From Library Journal:
As Laura Nader remarks in the foreword to Gifted Woman , there is a need for both written and visual documentation to help "readjust" history, which has slighted the achievements of women. These technically well executed, black-and-white portraits of 50 women from the San Francisco area fall short in pursuit of that goal. They range from conventional, almost stagy head-and-shoulders studies to less formally composed images; all have a bit of the glamor shot--lots of soft focus, evening wear, pearls. But only the visual and performing artists of the group have been placed in a work environment. One wonders if a less "fashionable" approach would have resulted in more satisfying imagery. Though any effort to bring women of accomplishment to the forefront of awareness should be applauded, with only about a fifth of the subjects well known outside of their professions, this is recommended only for California libraries.

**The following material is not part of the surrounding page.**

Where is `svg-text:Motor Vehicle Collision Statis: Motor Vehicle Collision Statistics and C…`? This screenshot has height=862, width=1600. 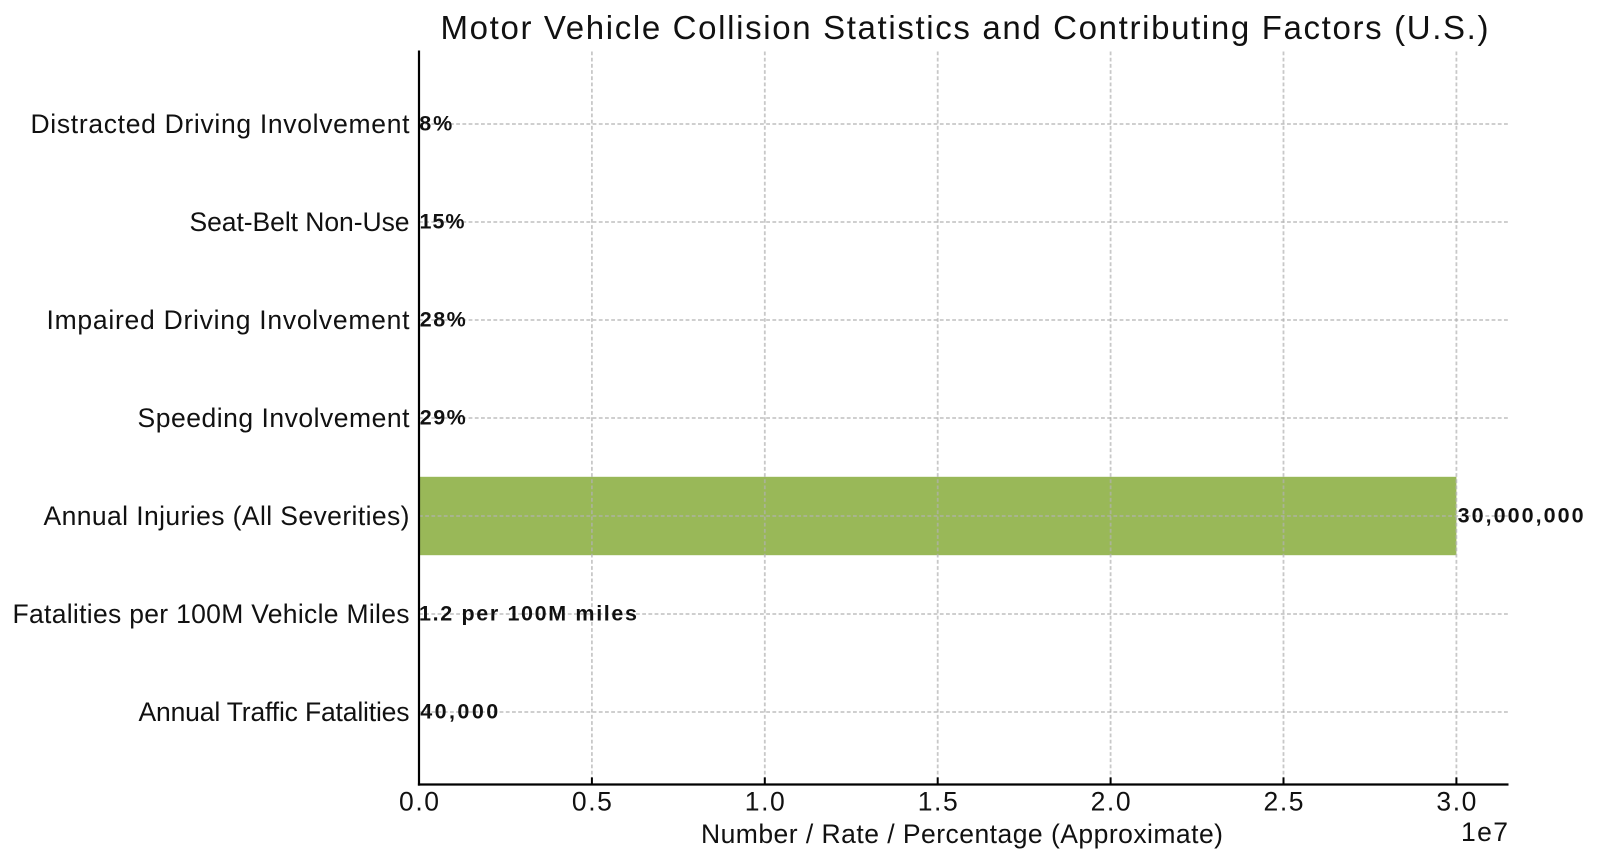 svg-text:Motor Vehicle Collision Statis: Motor Vehicle Collision Statistics and C… is located at coordinates (965, 28).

-Kathy J. Anderson, Onondaga Cty. P.L., Syracuse, N.Y.
Copyright 1992 Reed Business Information, Inc.
From Publishers Weekly:
In b & w photographs, each accompanied by a capsule biography, Shatz portrays 50 accomplished women of the San Francisco Bay area, in recognition of their achievements and of what he believes is an improved career environment for women. His subjects include such widely known figures as writers Jessica Mitford, Maxine Hong Kingston and Isabel Allende, Reps. Barbara Boxer and Nancy Pelosi and Delancey Street Foundation director Mimi Silbert. Others have forged careers in a wide range of disciplines--art, drama, journalism, therapy, music, law, natural history, poetry, design, medicine, restauranting, television. Schatz's full-page photographic portraits of them are appealing, at times interpretive, elegant, warm, merry, ingenious, suave. This is an informative, unself-conscious and uncontentious addition to feminist documentary history.